In an ominous sign of an approaching "double dip" recession, and a bitter blow to hopes that the British economy might be about to stage a vigorous recovery, the CBI's latest survey of service-sector confidence suggests firms saw an unexpected fall in sales over the last three months.

As the service sector comprises around 70 per cent of the UK's GDP, any renewed weakness there sets back expectations of anything but the feeblest of recoveries. The CBI said that the fall in sales reported by its member firms pushed profitability lower and kept business levels well below normal.

Ian McCafferty, the CBI's chief economic adviser, said that the latest data was "disappointing, particularly as business and professional firms had hoped conditions would strengthen this quarter. This confirms the weakness reflected in third-quarter GDP data, and underlines the fragility of the economic recovery."

Businesses are reporting further downward pressure on prices and lower volumes, according to the CBI.

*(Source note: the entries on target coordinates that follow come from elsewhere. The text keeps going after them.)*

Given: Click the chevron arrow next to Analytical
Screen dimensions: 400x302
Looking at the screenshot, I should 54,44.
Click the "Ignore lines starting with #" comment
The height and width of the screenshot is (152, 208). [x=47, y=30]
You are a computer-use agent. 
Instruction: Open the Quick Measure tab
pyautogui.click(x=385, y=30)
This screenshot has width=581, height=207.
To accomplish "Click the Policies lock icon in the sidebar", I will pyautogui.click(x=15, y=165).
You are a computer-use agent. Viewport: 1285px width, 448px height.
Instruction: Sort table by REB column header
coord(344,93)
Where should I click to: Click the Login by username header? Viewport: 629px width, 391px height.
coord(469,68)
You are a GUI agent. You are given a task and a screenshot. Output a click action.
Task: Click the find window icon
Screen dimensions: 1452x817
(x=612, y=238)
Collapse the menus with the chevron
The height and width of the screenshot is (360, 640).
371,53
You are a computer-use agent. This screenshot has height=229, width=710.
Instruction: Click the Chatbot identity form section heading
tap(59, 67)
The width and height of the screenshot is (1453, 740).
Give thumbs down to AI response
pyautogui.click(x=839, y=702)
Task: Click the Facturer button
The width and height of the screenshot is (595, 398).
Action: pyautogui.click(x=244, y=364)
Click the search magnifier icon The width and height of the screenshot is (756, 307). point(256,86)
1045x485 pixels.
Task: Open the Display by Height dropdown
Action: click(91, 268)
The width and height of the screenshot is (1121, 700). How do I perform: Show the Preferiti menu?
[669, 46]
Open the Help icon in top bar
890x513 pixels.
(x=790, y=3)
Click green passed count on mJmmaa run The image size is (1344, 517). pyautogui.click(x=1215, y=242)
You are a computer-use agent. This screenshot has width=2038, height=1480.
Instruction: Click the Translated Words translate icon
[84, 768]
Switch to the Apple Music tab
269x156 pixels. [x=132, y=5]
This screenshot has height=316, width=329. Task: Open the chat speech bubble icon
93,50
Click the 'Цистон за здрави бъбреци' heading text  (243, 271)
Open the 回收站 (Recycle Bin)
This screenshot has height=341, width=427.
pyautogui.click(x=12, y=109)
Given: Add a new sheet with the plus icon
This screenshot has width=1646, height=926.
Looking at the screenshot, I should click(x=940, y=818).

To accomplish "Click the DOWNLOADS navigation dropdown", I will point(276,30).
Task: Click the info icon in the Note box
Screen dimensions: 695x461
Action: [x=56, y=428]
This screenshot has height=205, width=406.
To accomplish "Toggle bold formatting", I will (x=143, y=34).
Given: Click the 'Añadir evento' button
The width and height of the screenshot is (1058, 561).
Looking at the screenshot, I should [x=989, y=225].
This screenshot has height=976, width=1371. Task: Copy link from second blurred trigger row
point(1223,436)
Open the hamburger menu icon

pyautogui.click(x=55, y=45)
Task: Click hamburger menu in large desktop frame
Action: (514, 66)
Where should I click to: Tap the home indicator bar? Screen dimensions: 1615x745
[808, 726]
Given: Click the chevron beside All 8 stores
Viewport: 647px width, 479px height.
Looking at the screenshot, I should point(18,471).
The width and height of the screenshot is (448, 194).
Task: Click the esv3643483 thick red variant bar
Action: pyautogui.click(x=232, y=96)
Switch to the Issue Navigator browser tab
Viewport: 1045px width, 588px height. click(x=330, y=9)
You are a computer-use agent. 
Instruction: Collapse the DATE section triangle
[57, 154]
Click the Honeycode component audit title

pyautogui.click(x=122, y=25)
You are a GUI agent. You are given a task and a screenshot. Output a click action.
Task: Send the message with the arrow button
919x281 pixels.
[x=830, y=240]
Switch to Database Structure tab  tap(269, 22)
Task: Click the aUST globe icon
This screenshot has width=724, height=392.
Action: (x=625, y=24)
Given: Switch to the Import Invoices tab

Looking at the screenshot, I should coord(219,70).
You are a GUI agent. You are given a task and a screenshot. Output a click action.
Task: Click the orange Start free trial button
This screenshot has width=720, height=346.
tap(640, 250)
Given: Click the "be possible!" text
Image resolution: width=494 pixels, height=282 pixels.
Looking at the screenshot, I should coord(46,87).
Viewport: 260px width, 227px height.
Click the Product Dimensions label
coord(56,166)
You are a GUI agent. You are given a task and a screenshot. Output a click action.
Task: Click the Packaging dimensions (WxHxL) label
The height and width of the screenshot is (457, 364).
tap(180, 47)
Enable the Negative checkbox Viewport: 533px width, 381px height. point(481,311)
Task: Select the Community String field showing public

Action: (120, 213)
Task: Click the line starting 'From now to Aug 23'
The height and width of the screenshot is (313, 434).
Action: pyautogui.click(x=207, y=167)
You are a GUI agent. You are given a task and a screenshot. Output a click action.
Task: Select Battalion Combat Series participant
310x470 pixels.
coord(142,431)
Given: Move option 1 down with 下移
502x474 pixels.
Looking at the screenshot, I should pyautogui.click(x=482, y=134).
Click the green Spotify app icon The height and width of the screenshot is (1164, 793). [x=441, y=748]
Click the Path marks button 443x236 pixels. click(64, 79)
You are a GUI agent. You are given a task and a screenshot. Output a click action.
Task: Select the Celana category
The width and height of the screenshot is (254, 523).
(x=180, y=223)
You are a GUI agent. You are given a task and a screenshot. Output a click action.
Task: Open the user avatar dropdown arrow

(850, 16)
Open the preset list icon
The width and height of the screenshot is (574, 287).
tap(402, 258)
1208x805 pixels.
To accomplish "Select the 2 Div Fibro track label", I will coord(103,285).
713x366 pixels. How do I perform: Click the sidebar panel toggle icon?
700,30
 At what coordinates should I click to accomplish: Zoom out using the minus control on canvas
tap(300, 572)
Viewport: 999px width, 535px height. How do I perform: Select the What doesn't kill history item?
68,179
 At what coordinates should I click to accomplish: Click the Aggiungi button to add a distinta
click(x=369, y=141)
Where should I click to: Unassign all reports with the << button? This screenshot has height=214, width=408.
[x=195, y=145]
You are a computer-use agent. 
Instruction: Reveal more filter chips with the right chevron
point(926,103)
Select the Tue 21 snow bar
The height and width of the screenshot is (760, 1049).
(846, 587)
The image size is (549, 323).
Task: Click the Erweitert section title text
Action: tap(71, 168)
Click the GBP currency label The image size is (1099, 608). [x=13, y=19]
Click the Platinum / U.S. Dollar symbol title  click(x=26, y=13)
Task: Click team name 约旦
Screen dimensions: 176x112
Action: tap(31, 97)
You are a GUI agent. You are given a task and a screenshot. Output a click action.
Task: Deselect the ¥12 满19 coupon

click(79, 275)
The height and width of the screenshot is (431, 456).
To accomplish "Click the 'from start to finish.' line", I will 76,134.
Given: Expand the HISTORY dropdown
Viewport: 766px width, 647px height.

In the business and professional services sub-sector, which covers such areas as the law, health and accountancy, the volume and value of business had been expected to strengthen further up to November, after the previous quarter's modest growth. Instead both measures fell. This has put pressure on profitability: some 21 per cent of firms said profits increased, while 48 per cent reported a fall, giving a net balance of minus 27 per cent. In consumer services, there was a net balance of minus 13 per cent.

Tough trading conditions have been exacerbated by a shortage of lending by the banks, Mr McCafferty said. "It is worrying that so many firms cite the ability to raise funds as a constraint on future investment and business expansion," he said. "Consumers and businesses are continuing to cut back on spending on goods and services, and firms operating in the sector are responding by cutting prices to stay competitive."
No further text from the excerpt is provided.